Un service web classique se surveille avec latence, taux d’erreur, saturation CPU, mémoire et réseau. Un service LLM demande des métriques plus spécifiques : TTFT, TPOT ou ITL, tokens par seconde, usage du KV cache, temps passé en file d’attente, utilisation GPU et taux de hit du prefix cache.

Ces métriques sont importantes parce qu’une API LLM peut sembler “en ligne” tout en étant inutilisable : premier token trop lent, débit trop faible, file d’attente saturée, VRAM pleine, GPU sous-utilisé ou prompts trop longs.

Où vLLM brille vraiment

vLLM est particulièrement adapté lorsque l’on veut servir des modèles ouverts derrière une API HTTP avec de vrais usages applicatifs : chatbot interne, assistant métier, plateforme RAG, gateway IA interne, assistant de code, extraction JSON, agents avec tool calling, serving de modèles fine-tunés et workloads multi-utilisateurs.

Quand vLLM n’est pas forcément le premier choix

Si l’objectif est de tester un modèle localement sur un laptop, Ollama ou llama.cpp peuvent être plus simples. Si l’objectif est de pousser au maximum une pile NVIDIA optimisée avec compilation spécifique, TensorRT-LLM peut être pertinent. Si l’objectif est un workflow très Hugging Face-native, TGI peut être à regarder.

Liens utiles

FAQ

vLLM sert-il à entraîner des modèles ?

Non. vLLM sert à l’inférence et au serving. Il utilise un modèle déjà entraîné pour générer des réponses. Les poids du modèle sont gelés pendant l’inférence.

Pourquoi le KV cache est-il si important ?

Parce que la génération LLM est token par token. Les anciens tokens restent nécessaires pour produire les suivants. Le KV cache stocke des tenseurs Key/Value pour éviter certains recalculs, mais il consomme beaucoup de VRAM.

Quelle est la différence entre vLLM et Ollama ?

Ollama est très pratique pour tester des modèles localement avec une bonne expérience développeur. vLLM est davantage orienté serving GPU, API compatible OpenAI, concurrence, batching, métriques, KV cache et production.

Qu’est-ce que PagedAttention ?

PagedAttention est l’approche introduite par vLLM pour gérer efficacement le KV cache. Elle s’inspire de la mémoire virtuelle : les blocs logiques peuvent être mappés vers des blocs physiques non contigus, ce qui réduit la fragmentation mémoire.

Pourquoi vLLM expose-t-il une API compatible OpenAI ?

Parce que ce format est devenu un standard d’intégration. Beaucoup d’applications, SDKs, outils RAG, interfaces web et agents savent déjà appeler /v1/chat/completions.

Peut-on utiliser vLLM avec Mistral ?

Oui. Le dépôt de la formation utilise notamment mistralai/Mistral-7B-Instruct-v0.3 dans ses exemples de serving.

Faut-il forcément Kubernetes pour utiliser vLLM ?

Non.
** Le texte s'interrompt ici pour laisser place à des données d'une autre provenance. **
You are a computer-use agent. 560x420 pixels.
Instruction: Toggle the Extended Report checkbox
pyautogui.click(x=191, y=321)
La série commence par des usages simples avec vllm serve, puis évolue vers des sujets plus avancés comme Kubernetes, l’observabilité et la production.

Conclusion

Ce premier chapitre pose les fondations de la série vLLM. Le message principal est clair : servir un LLM n’est pas seulement charger un modèle et appeler generate(). Dès que l’on parle d’utilisateurs réels, il faut gérer les tokens, la VRAM, le KV cache, le batching, la latence, le débit, les métriques et les erreurs.
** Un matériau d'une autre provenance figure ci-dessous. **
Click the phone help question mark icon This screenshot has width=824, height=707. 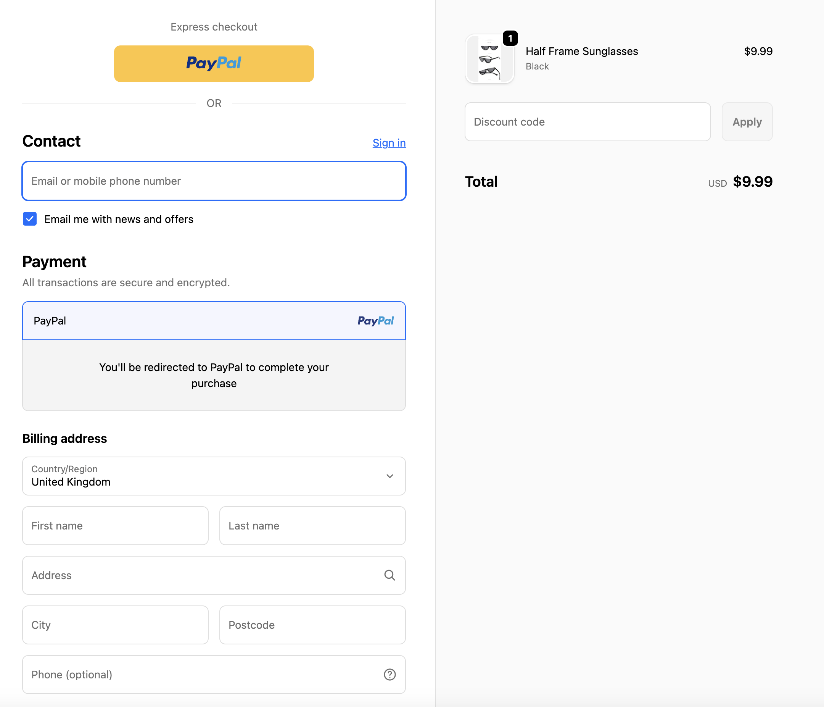[x=389, y=674]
vLLM existe pour cette zone précise : transformer un modèle ouvert et un GPU en service LLM exploitable, avec une API compatible OpenAI et des mécanismes conçus pour mieux utiliser la mémoire et le calcul disponibles. La suite logique de la formation consiste à construire d’abord une inférence PyTorch minimale pour voir les limites de l’approche naïve, puis à introduire progressivement vLLM comme moteur de serving complet.